More details emerge on GuarantCo, SocGen XOF37.8bn loan in Benin and Togo
GuarantCo has provided a 70% partial credit guarantee on Societe Generale’s XOF37.8 billion ($63 million) borrowing base for Spiro’s EV bike fleet in the two firms’ third – and fastest yet – partnership.
The loan will support the financing of Spiro’s fleet of electric motorbikes as well as the associated batteries and swap stations in Benin and Togo. For business and operational purposes, the loan has been sliced into two tranches of XOF21 billion ($35 million) and XOF16.8 billion ($27.9 million). The loan has a medium-term length which was confirmed as fitting the economic life and payback period of Spiro’s assets.

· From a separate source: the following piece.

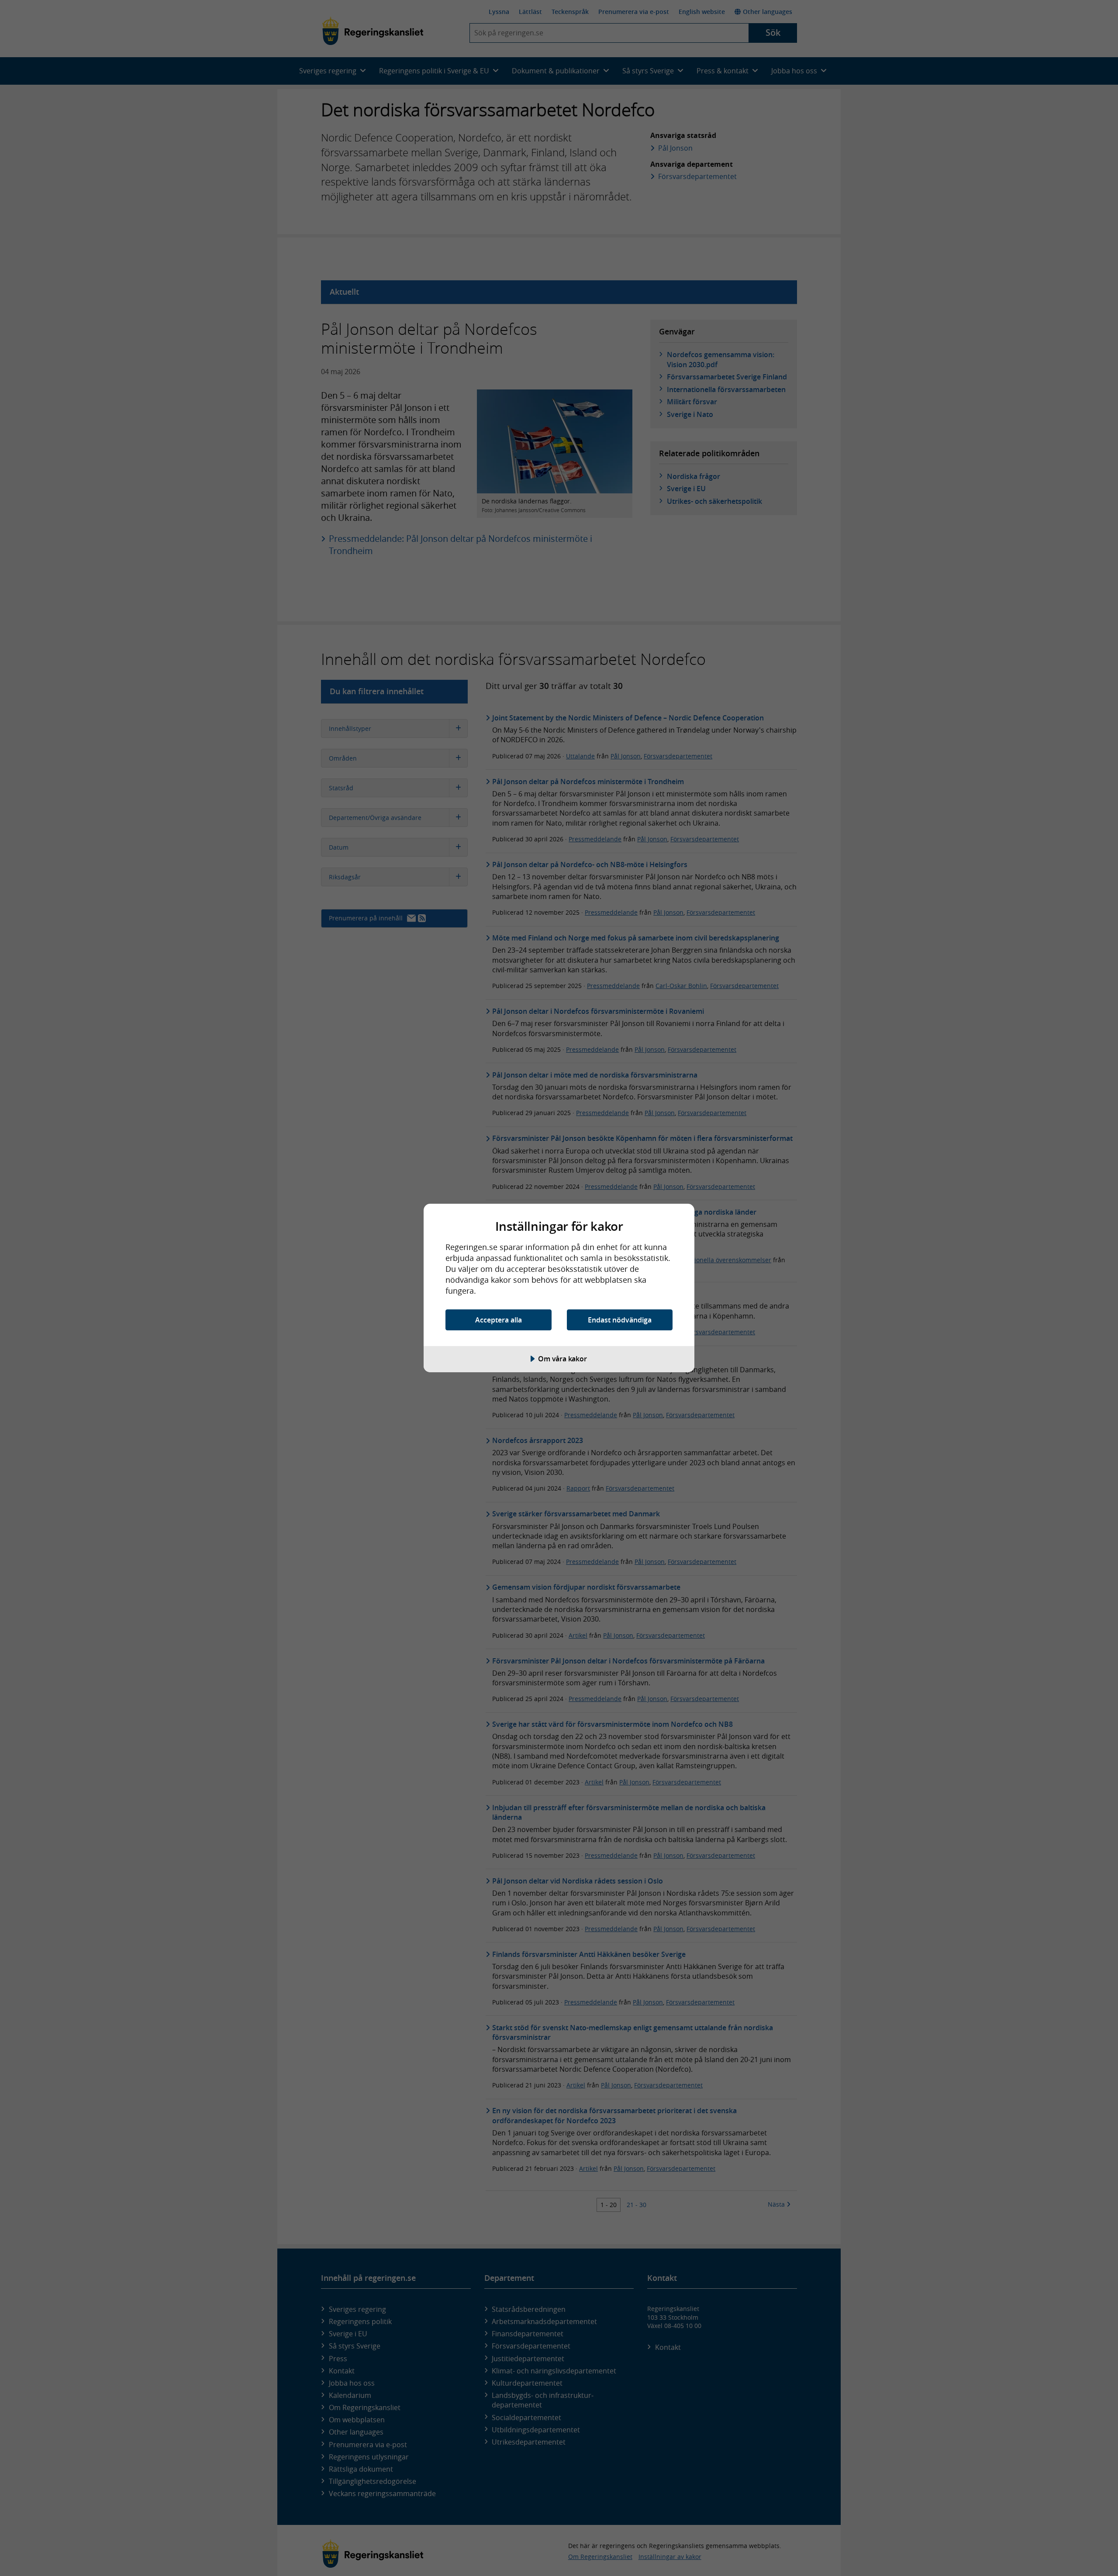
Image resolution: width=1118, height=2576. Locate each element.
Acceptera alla (498, 1320)
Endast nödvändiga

Deal origination was relatively quick in comparison to GuarantCo’s typical deal lengths which can last two-three years due to the complexity of deal structuration and due diligence requirements. A source close to the project confirmed that the transaction was one of the quickest they had ever worked on at the DFI – a result of the relationship the two firm’s have built from past projects including the GreenYellow solar park in Madagascar and the toll plaza IPP in Cameroon.
There are already several more partnership projects in the pipeline in countries where Societe Generale is active. This latest deal has shown that the DFI is capable of delivering replicability as well as innovation, and speeding up its structuration time.